The combination of data analytics and artificial intelligence (AI) is currently transforming the food and agriculture sector. The use of these technologies in supply chain management, agriculture, food processing, and sustainability projects is growing. They encourage eco-friendly behaviors, lower expenses, and increase efficiency. AI enhances logistics, boosts food security, lowers waste, and promotes precision farming. Adoption is hampered by issues like traditional farmers' rejection, high implementation costs, and data security issues.
Through case studies, literature reviews, andsurveys with industry employees, this study investigates the effects of AI and data analytics. It emphasizes how inventory control, machine learning-based quality assurance, and predictive analytics enhance operational effectiveness. Furthermore, machines and robots reduce food waste, and intelligent supply chains support sustainable practices, save money, and save time.

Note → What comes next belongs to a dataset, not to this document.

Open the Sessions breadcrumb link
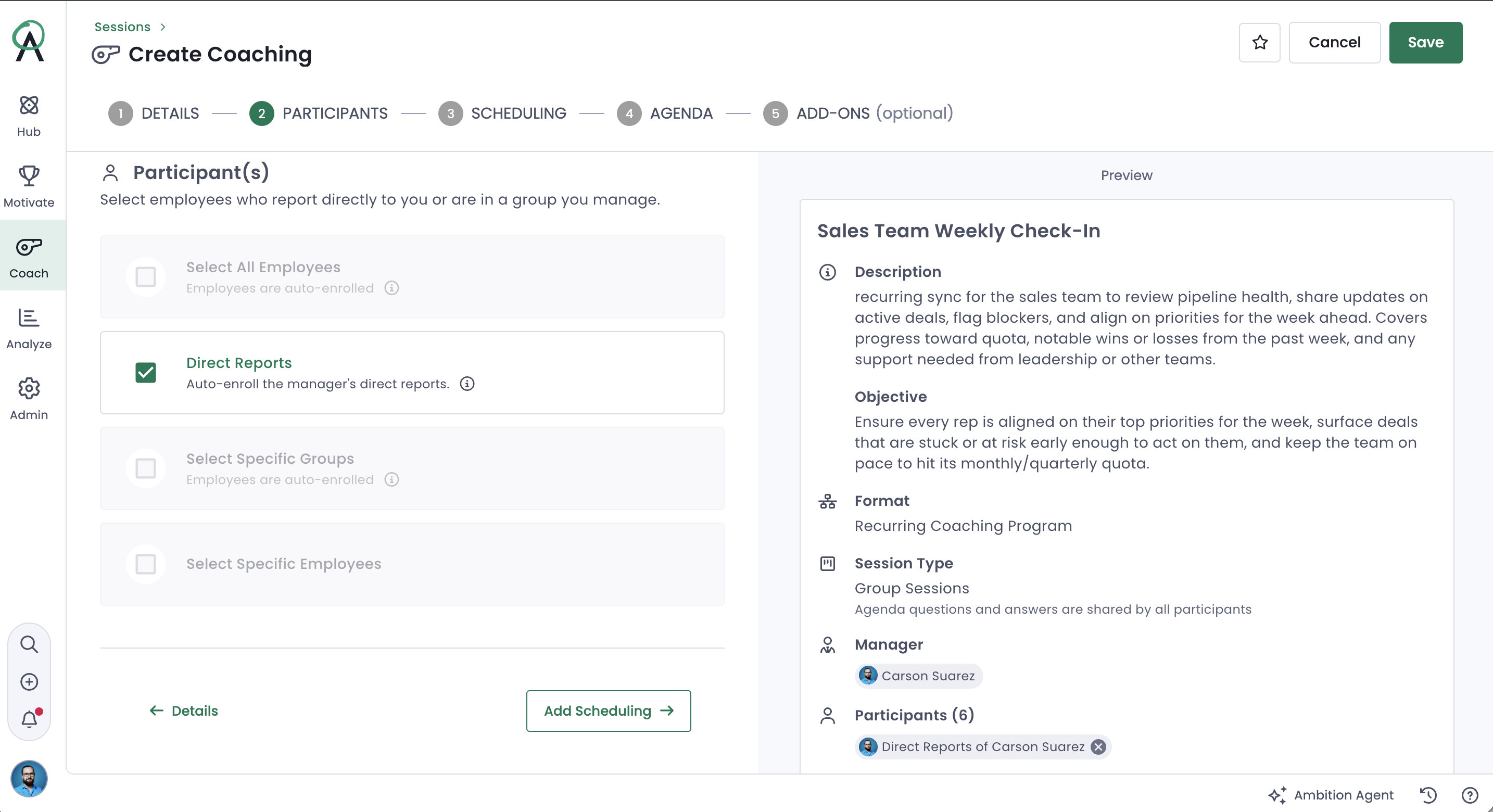1493x812 pixels. (x=122, y=27)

The results show that data analytics and AI improve food tracking, maximize the use of resources, and support sustainability initiatives. However, there are still issues, such as a lack of digital skills, risks to cybersecurity, and regulatory demands. Financial and resource limitations particularly impact small and medium-sized businesses (SMEs). The report suggests working with regulators, training employees, and conducting small-scale pilot testing of AI solutions. Future studies should evaluate possibilities for AI to create sustainable food systems, particularly in developing countries, as well as long-term economic benefits and ethical issues.